Written exercise a: Count the lines of the entries below that contain the string "tree", with case counting, and reply with only that number.

Excerpted text:
# Postnuptial agreement



## cmh (Jun 16, 2019)

All of these questions are with regards to maximizing enforceability of a postnup.

1. Obviously we’d get the agreement notarized but how necessary are witnesses or attorneys?

2. Is mediation the way to go? Given that in arbitration or court of law a final decision I may disagree with is more binding.

3. My wife and her parents report that she doesn’t have any assets, excluding personal and small household items. Meanwhile I have significantly more (savings, real estate, etc). Is it better to count some of her personal or small household items in the calculations of her assets so it’s less lopsided (otherwise her net worth would be listed as $0) or would it not matter in influencing the decision?

4. Anything else I should know? For example, in general, how likely is a postnup like this enforceable in NY? Have I made a big mistake by not doing a prenup? Is my wife likely to get a significant portion of my assets if we divorce despite a postnup where we went the completely independent route of unshared assets/debts (at legalnature.com, this would be selecting options such as separate debts, tenants in common, separate property income, no joint credit card accounts, no spousal support, individual tax filings on separation, not using each spouse’s income for joint household expenses, etc).

Written exercise b: Reproduce word for word the part of the postnup forum thread above, from "1. Obviously we’d" to "influencing the decision?".

Dataset extract:
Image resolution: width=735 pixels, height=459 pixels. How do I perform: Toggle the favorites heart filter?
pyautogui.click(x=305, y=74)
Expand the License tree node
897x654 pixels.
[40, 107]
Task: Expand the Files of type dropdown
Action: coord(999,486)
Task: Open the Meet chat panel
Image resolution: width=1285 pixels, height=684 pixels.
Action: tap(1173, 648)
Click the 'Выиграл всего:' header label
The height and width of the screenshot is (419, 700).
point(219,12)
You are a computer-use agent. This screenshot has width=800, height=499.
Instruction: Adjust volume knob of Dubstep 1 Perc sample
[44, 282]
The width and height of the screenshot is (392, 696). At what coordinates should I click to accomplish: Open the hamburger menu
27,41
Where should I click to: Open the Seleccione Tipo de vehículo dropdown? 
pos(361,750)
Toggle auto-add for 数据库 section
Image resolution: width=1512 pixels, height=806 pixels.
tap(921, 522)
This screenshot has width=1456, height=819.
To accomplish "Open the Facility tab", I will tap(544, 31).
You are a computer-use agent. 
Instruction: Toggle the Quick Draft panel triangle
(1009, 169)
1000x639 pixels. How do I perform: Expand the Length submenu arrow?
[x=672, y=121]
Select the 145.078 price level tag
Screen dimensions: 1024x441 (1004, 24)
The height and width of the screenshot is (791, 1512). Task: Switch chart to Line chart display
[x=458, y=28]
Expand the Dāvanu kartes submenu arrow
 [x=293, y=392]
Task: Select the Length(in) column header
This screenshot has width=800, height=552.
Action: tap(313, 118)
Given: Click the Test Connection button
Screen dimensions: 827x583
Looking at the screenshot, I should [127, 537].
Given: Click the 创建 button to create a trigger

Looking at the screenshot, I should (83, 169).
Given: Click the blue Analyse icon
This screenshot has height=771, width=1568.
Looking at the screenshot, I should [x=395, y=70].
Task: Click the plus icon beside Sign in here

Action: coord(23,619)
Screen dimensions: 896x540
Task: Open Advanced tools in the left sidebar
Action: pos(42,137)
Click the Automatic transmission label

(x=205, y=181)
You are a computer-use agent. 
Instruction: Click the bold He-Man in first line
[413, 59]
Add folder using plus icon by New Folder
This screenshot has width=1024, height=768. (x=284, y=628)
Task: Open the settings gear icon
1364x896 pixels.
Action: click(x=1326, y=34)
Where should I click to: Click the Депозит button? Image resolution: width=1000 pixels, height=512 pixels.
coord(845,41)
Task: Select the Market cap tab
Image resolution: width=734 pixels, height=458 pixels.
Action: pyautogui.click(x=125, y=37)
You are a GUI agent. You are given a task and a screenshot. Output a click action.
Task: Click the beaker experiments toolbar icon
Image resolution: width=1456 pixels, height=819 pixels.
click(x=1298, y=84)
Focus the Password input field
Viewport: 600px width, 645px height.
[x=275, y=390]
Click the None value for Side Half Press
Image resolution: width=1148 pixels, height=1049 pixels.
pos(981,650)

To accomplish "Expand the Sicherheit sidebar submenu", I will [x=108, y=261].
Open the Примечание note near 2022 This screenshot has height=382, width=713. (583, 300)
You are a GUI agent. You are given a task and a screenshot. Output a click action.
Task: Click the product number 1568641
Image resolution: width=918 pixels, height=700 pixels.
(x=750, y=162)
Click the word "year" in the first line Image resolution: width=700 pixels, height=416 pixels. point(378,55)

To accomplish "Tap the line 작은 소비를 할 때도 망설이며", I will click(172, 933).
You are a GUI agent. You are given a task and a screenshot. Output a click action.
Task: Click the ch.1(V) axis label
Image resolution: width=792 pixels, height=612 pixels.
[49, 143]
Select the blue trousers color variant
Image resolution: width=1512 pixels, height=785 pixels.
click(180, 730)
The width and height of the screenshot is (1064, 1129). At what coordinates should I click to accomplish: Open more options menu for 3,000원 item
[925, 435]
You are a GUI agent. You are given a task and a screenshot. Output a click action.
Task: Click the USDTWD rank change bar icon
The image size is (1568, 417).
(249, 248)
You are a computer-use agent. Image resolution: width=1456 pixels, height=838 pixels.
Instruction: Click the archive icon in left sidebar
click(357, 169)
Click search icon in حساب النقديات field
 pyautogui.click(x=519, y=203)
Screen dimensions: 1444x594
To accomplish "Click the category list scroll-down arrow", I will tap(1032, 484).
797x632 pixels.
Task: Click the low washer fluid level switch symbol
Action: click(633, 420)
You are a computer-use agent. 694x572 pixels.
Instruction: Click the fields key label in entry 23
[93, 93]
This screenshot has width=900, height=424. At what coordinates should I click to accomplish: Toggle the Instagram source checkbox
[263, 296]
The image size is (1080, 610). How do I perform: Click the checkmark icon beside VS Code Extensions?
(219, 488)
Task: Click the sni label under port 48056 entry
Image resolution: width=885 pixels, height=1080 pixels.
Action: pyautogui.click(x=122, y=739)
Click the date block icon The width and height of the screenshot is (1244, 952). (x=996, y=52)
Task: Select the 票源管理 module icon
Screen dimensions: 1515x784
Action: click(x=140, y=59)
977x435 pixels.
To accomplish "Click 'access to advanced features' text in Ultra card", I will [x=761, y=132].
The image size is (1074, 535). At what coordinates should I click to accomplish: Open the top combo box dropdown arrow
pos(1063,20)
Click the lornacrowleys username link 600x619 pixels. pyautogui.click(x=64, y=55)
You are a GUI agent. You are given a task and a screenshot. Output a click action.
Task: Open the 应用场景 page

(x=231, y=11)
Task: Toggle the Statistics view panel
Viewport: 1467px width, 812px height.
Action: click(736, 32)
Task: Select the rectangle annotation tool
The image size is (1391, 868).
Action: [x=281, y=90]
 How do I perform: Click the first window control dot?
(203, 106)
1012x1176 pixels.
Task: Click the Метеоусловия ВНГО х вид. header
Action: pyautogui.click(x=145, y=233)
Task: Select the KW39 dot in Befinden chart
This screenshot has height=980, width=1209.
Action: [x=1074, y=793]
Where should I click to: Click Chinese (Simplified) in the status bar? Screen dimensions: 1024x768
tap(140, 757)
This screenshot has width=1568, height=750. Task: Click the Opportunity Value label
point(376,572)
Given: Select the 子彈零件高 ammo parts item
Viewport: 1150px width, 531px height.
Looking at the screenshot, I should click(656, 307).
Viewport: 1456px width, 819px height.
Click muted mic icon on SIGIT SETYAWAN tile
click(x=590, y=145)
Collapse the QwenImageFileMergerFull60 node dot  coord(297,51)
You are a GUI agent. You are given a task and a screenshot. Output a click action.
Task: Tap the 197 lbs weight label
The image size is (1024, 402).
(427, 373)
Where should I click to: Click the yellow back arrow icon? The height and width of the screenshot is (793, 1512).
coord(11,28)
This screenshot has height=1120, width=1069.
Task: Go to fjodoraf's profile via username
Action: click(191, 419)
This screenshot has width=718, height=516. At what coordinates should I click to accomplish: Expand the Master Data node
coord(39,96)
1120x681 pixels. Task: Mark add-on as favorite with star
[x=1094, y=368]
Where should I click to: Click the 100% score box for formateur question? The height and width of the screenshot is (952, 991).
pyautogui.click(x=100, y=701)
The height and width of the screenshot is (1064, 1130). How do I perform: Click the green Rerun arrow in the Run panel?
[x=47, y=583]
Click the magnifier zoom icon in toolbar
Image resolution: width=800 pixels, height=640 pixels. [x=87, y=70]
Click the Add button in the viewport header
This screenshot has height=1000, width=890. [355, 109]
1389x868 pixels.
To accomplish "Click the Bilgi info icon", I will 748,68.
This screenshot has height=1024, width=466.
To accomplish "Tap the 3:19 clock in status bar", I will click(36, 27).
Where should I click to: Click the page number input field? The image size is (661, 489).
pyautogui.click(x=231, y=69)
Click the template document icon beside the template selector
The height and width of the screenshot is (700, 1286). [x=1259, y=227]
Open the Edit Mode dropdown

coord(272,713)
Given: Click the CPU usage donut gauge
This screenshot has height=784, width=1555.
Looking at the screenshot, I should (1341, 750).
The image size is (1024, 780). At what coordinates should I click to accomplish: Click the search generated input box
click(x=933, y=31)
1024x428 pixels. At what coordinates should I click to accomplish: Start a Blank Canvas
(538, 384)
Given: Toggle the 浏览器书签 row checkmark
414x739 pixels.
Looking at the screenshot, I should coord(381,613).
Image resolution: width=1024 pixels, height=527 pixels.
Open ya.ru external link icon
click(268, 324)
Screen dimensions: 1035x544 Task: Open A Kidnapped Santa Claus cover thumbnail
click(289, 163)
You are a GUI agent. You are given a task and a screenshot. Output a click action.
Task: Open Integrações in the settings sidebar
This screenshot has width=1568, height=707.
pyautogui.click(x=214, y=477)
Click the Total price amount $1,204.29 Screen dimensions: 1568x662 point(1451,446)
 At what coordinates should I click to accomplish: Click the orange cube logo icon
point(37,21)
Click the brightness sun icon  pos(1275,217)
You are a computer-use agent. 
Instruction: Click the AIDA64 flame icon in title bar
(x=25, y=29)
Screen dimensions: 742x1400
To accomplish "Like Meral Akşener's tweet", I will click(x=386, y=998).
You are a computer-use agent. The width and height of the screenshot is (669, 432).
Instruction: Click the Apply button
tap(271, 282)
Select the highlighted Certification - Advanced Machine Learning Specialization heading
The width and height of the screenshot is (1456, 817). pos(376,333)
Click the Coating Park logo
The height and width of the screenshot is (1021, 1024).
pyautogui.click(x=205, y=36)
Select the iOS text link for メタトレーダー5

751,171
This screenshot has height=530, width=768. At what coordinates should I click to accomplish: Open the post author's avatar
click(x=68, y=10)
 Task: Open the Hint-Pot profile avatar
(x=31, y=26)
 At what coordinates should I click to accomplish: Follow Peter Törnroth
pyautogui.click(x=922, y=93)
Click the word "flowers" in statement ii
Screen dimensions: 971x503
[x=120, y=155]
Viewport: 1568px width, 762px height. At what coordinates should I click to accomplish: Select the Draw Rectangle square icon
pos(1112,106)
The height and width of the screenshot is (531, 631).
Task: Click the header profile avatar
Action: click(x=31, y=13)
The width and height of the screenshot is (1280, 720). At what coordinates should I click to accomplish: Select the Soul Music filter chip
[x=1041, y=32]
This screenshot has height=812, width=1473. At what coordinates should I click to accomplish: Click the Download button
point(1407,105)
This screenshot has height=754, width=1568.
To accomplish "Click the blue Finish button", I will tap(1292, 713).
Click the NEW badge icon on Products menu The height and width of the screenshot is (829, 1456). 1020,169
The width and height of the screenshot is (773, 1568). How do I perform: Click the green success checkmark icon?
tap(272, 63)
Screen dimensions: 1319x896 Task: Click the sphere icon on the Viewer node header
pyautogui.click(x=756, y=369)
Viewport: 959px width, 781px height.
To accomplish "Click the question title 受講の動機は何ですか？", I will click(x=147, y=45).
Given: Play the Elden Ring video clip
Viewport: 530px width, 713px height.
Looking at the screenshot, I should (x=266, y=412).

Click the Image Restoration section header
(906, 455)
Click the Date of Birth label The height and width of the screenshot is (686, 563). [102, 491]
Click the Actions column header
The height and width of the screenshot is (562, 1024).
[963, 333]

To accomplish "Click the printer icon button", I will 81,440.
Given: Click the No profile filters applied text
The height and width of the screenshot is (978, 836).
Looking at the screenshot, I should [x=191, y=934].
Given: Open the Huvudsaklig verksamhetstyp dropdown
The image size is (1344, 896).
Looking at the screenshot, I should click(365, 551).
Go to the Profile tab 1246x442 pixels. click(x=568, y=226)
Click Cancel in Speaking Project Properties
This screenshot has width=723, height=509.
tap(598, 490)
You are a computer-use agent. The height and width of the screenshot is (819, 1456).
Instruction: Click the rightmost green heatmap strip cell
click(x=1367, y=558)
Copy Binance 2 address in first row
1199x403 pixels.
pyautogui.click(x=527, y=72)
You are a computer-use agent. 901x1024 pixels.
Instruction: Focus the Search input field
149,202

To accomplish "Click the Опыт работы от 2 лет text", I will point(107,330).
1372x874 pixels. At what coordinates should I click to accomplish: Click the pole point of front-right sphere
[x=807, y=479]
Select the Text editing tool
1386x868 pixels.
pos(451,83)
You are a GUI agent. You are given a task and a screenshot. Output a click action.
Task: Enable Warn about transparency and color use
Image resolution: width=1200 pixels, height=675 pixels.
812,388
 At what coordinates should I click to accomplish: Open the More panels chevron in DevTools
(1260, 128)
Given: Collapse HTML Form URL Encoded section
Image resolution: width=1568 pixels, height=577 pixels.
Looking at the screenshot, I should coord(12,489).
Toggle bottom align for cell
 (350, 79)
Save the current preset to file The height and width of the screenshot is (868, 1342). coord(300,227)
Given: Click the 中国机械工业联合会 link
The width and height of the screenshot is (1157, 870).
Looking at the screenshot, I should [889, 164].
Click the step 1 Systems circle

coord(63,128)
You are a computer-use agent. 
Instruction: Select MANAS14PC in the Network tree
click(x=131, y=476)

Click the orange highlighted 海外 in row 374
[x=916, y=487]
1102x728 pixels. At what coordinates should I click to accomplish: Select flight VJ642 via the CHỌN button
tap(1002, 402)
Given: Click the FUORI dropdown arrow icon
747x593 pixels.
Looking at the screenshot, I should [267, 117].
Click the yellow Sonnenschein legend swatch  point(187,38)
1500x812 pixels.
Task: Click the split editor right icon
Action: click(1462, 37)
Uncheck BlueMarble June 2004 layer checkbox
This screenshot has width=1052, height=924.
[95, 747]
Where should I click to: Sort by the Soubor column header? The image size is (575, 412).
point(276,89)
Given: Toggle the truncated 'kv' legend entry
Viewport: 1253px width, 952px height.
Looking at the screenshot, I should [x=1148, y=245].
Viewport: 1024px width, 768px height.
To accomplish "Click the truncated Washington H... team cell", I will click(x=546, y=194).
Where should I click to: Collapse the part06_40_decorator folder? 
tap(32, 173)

Correct response a: 2

Correct response b:
1. Obviously we’d get the agreement notarized but how necessary are witnesses or attorneys?

2. Is mediation the way to go? Given that in arbitration or court of law a final decision I may disagree with is more binding.

3. My wife and her parents report that she doesn’t have any assets, excluding personal and small household items. Meanwhile I have significantly more (savings, real estate, etc). Is it better to count some of her personal or small household items in the calculations of her assets so it’s less lopsided (otherwise her net worth would be listed as $0) or would it not matter in influencing the decision?